(Items stored from a collection)

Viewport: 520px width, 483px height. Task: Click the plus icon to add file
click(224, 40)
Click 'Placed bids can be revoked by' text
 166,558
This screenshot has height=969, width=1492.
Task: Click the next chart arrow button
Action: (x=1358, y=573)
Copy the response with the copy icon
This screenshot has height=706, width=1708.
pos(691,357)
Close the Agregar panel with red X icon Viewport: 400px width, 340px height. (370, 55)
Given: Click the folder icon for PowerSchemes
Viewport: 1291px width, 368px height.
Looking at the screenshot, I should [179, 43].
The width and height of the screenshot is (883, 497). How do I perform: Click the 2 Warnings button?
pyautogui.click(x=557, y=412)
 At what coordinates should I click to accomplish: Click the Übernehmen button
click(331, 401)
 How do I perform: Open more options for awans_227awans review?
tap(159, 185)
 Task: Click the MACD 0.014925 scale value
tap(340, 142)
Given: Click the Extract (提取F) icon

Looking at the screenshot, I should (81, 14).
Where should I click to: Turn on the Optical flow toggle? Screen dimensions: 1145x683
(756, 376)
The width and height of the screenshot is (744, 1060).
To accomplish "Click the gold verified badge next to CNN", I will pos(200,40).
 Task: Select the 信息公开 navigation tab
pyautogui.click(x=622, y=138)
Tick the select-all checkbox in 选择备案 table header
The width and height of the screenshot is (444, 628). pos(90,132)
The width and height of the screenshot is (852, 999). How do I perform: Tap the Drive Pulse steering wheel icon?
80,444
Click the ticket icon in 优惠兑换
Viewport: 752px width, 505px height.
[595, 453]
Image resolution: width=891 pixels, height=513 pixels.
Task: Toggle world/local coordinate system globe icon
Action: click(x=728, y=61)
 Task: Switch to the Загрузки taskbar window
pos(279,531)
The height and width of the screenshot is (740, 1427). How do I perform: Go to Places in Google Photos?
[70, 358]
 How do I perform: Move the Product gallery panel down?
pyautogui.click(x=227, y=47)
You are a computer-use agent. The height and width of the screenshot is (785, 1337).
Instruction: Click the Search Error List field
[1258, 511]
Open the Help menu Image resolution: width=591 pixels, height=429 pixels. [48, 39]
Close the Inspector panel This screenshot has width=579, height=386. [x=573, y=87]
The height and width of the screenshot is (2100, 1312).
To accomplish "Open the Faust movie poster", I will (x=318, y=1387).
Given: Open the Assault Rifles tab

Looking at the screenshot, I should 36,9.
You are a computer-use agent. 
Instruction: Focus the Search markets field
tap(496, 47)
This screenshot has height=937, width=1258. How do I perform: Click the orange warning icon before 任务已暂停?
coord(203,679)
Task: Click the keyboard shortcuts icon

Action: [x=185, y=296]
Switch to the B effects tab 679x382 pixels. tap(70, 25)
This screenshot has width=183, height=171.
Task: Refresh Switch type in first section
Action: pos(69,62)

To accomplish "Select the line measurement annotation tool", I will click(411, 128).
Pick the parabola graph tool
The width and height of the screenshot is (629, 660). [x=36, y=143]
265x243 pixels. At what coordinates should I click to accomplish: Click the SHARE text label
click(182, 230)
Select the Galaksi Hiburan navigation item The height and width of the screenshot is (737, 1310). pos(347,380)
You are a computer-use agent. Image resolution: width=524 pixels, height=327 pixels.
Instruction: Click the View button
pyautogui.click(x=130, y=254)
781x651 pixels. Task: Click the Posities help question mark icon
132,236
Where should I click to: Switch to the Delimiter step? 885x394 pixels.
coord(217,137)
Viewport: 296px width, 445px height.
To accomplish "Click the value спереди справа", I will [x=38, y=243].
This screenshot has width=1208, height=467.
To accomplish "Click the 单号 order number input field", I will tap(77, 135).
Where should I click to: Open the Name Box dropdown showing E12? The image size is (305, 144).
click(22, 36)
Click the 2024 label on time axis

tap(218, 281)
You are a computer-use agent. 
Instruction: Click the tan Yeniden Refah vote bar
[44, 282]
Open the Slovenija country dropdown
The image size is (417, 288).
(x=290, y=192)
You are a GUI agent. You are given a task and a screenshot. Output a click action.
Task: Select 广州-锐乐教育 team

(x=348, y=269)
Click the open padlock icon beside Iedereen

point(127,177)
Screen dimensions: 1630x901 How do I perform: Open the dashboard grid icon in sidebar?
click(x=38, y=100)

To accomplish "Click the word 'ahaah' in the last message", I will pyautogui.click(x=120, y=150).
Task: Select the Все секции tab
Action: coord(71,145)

■ **The task**
Return, without any change, the lines of the listing from its first line through the line containing "click(224, 40)", with both ends included.

■ **Finished task**
Viewport: 520px width, 483px height. Task: Click the plus icon to add file
click(224, 40)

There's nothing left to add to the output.